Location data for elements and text
[Start]

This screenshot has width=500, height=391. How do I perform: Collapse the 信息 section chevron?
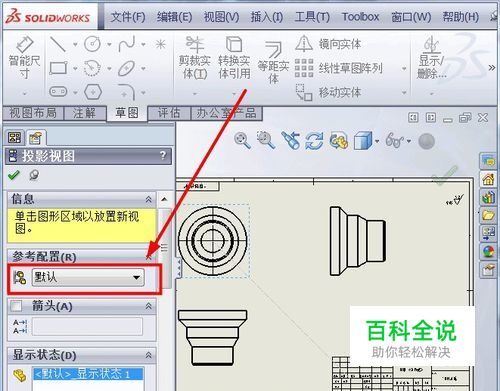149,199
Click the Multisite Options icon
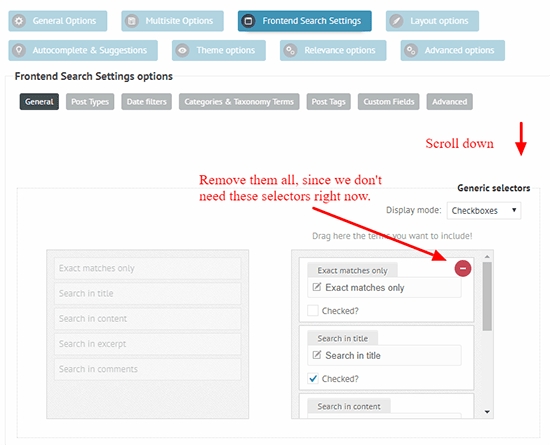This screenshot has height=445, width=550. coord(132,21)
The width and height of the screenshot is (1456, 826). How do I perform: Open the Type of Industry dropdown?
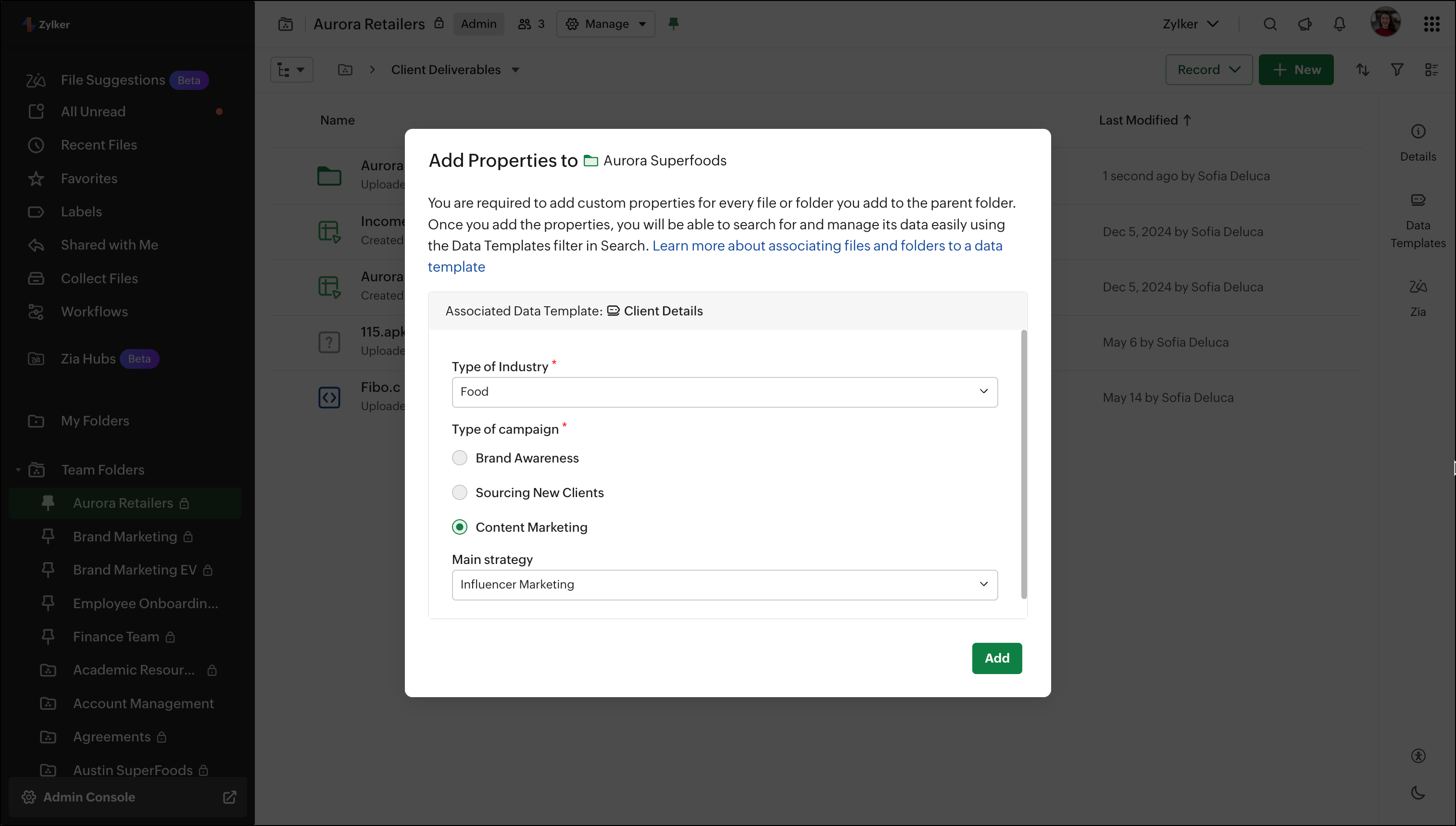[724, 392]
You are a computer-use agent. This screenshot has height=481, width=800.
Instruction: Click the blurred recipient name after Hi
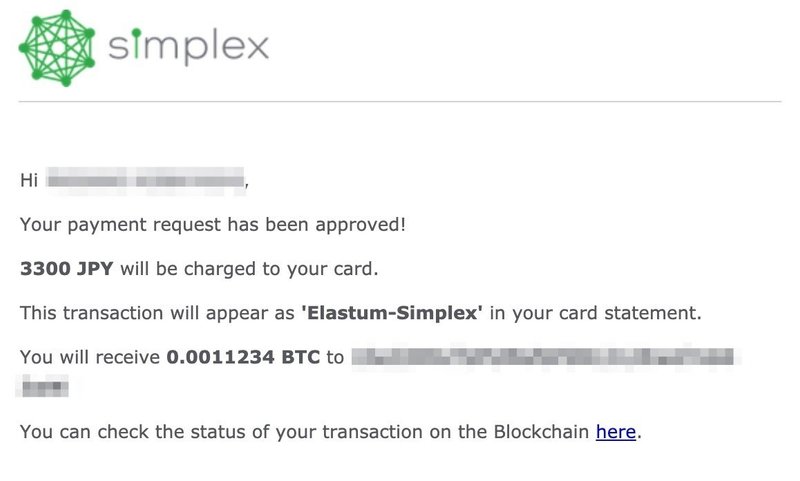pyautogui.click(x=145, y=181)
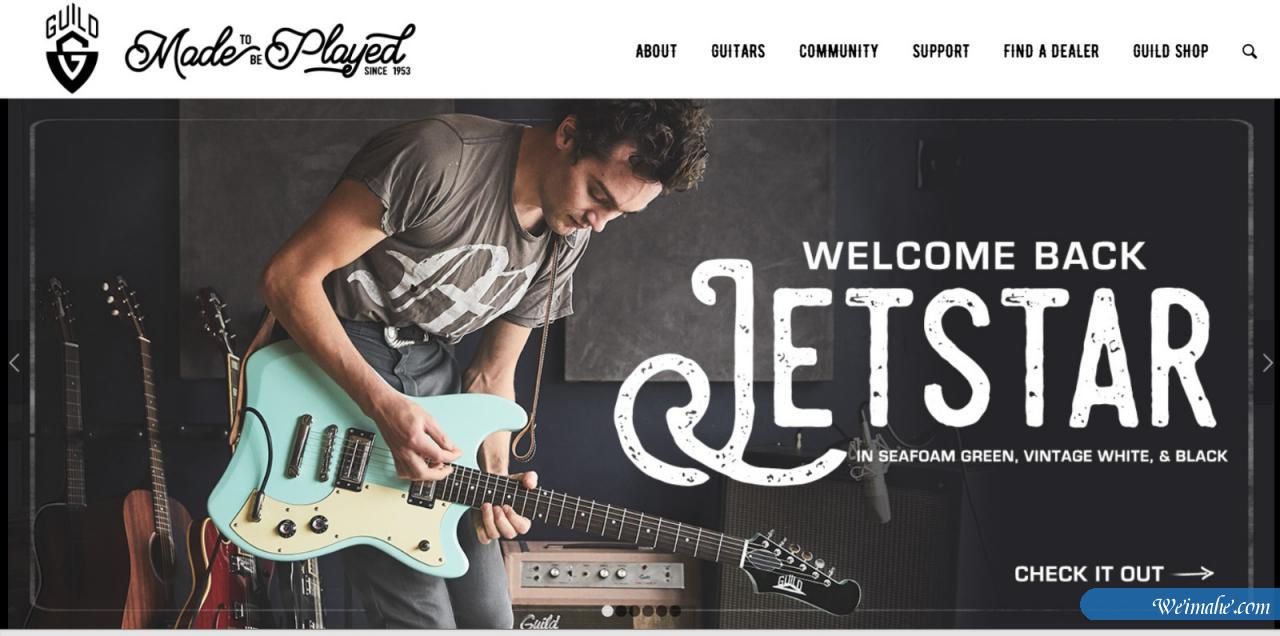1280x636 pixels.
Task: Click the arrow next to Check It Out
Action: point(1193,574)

[End]

■ Objective ■
Please repeat everything from the line containing "The width and" down to the last line of the entries, including both ends, and leave the pictures out of your answer.

■ Complete answer ■
The width and height of the screenshot is (1456, 826). How do I perform: Open the Type of Industry dropdown?
[724, 392]
You are a computer-use agent. This screenshot has height=481, width=800.
Instruction: Click the blurred recipient name after Hi
pyautogui.click(x=145, y=181)
1280x636 pixels.
Task: Click the arrow next to Check It Out
Action: point(1193,574)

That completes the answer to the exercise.